Nonparametric Identification and Estimation of Production Functions Invariant to Productivity Dynamics

Published:

Production function estimates underpin the measurement of firm-level markups, allocative efficiency, and the productivity effects of policy interventions. Since Olley and Pakes (1996), every major proxy variable estimator has identified the production function through a first-order Markov assumption on unobserved productivity; I show that misspecification of this assumption generates persistent upward bias in the materials elasticity that propagates into overestimated markups and inflated treatment effects. I replace the Markov restriction with conditional independence across three intermediate input demands, a static condition grounded in input market segmentation, and establish nonparametric identification from a single cross-section. I develop a GMM estimator and establish consistency and asymptotic normality.
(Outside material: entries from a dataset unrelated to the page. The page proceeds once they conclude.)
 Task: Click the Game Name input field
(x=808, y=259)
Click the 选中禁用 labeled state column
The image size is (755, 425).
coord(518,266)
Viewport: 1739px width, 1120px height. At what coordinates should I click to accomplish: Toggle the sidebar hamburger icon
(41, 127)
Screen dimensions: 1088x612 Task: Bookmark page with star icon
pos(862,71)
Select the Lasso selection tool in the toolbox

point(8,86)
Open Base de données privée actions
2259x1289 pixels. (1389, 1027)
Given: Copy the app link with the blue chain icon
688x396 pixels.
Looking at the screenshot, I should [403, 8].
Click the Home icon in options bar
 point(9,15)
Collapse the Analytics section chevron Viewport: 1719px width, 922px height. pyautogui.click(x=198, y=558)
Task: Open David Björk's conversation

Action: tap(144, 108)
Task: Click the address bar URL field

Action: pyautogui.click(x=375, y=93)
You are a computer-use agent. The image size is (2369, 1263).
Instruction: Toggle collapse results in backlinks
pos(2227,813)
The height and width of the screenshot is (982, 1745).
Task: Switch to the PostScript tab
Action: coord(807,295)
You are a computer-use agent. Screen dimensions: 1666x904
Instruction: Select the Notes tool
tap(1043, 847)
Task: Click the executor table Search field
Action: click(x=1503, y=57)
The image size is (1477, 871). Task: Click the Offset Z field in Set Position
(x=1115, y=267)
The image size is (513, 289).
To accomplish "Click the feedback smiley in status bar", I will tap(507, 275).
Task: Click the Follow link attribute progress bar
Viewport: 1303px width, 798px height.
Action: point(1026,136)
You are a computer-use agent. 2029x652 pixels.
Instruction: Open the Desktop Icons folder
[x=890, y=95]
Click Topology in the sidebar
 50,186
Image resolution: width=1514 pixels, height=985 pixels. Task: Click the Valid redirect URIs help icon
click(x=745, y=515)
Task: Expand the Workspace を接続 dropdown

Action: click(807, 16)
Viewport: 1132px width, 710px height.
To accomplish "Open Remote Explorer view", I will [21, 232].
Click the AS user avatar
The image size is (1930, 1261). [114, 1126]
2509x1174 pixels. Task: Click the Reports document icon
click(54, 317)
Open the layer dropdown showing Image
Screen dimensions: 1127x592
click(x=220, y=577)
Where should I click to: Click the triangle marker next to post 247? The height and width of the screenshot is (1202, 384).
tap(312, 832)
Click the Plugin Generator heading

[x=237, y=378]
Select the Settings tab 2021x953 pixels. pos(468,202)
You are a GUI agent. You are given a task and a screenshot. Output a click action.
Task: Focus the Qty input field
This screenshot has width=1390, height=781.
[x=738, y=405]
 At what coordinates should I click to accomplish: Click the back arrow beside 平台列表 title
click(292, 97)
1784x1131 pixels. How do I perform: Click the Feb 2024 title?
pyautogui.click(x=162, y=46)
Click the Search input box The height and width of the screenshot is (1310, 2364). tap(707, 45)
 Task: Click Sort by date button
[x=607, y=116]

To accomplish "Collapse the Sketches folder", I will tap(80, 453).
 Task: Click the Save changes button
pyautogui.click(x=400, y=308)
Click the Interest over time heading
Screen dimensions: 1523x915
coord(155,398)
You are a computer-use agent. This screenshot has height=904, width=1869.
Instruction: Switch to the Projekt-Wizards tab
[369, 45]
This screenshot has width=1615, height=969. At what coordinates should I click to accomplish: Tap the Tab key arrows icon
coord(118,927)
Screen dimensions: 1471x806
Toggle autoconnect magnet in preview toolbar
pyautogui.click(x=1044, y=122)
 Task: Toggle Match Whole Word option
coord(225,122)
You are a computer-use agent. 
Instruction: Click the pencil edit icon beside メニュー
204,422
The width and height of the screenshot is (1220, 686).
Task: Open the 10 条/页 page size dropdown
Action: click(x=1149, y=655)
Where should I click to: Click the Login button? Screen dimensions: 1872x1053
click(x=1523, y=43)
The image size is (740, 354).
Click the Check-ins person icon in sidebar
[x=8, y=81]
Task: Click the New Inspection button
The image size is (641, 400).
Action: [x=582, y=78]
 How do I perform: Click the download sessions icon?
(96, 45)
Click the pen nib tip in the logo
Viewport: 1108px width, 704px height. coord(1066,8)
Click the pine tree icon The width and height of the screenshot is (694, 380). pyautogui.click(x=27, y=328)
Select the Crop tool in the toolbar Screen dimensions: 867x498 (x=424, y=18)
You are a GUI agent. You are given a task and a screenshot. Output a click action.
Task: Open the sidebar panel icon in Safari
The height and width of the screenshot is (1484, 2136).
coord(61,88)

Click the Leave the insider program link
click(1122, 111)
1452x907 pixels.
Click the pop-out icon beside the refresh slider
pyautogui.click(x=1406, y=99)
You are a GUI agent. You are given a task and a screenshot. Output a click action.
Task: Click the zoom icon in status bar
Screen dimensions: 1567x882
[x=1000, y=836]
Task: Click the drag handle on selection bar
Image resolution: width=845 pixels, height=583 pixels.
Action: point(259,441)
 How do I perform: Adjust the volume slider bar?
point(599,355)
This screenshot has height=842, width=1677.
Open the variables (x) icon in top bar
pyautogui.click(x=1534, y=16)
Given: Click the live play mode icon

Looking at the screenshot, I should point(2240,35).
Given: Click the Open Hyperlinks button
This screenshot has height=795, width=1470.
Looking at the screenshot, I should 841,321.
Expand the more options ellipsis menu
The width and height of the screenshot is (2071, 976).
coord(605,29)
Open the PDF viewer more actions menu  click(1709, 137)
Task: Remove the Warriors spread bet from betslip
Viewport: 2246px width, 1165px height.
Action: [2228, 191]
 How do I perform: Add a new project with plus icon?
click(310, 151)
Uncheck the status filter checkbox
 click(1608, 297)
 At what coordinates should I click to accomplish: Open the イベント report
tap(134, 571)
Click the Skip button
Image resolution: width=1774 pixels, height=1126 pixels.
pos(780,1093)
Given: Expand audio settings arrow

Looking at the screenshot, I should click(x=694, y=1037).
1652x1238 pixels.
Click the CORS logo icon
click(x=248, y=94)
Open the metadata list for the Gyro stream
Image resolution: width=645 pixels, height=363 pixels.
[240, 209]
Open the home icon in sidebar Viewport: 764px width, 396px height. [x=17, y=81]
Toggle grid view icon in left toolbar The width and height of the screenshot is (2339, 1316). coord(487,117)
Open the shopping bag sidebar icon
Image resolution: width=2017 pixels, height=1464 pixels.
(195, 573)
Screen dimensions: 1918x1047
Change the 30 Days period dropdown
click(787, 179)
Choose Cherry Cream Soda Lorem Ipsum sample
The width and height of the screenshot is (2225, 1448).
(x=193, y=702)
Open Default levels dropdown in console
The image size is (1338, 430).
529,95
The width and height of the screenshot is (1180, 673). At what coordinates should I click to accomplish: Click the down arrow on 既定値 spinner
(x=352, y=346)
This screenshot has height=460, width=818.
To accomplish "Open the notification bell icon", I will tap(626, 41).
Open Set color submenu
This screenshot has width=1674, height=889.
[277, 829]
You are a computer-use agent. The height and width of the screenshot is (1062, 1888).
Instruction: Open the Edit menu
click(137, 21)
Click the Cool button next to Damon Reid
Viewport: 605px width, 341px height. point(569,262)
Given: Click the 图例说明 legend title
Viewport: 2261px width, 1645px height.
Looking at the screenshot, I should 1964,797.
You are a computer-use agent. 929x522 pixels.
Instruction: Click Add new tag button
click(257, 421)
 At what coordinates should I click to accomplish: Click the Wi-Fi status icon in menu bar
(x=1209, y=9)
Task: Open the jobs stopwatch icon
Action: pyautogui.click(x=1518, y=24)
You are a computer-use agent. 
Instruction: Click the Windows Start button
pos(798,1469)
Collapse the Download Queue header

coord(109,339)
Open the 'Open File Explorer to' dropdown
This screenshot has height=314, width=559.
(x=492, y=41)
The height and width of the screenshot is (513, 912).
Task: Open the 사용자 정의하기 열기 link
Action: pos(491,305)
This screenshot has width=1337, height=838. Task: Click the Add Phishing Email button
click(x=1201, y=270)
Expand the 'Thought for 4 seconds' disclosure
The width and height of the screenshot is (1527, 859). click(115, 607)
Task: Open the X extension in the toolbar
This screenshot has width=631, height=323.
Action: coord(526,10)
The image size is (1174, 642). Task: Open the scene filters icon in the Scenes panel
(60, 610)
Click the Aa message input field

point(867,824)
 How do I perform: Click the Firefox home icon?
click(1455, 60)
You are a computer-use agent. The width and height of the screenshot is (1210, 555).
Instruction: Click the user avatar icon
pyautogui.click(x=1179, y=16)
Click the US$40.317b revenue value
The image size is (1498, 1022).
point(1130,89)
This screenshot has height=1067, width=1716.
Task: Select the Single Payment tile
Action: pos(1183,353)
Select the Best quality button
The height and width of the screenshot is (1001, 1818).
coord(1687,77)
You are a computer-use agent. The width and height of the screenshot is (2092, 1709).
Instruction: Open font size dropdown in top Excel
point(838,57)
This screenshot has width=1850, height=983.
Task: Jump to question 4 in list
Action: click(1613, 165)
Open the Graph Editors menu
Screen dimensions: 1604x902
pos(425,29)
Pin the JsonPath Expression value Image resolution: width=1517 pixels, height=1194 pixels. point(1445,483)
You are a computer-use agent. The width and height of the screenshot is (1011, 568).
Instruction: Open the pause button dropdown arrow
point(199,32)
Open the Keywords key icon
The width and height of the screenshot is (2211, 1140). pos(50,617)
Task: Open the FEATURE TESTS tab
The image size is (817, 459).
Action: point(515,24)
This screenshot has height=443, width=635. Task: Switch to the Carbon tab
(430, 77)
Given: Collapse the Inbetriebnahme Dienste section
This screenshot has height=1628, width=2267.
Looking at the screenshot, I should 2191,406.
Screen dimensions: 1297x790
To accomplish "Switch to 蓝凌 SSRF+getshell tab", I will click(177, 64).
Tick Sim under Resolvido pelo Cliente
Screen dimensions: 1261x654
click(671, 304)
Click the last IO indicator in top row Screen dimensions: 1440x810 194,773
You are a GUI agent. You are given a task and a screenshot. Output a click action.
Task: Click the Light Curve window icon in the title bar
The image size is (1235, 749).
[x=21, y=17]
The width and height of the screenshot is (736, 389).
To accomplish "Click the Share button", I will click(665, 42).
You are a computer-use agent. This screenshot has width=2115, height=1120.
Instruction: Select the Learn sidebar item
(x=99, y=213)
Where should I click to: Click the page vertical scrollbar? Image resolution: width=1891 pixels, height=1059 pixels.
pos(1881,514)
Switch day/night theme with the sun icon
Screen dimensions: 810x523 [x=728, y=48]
Monte Carlo simulations confirm that the proposed estimator is unbiased across Markov and non-Markov environments, while the standard estimator exhibits persistent bias of up to 63 percent of the true materials elasticity. In 502 Japanese manufacturing industries, the proposed method yields systematically lower markups than the standard method across the entire distribution (median 0.93 vs. 1.03), reducing the share of industries with markups above unity from 54 to 37 percent. In a difference-in-differences analysis of the 2011 Tōhoku earthquake, the standard method overstates the productivity loss by 0.40 percentage points, roughly $3.6 billion (¥400 billion) per year.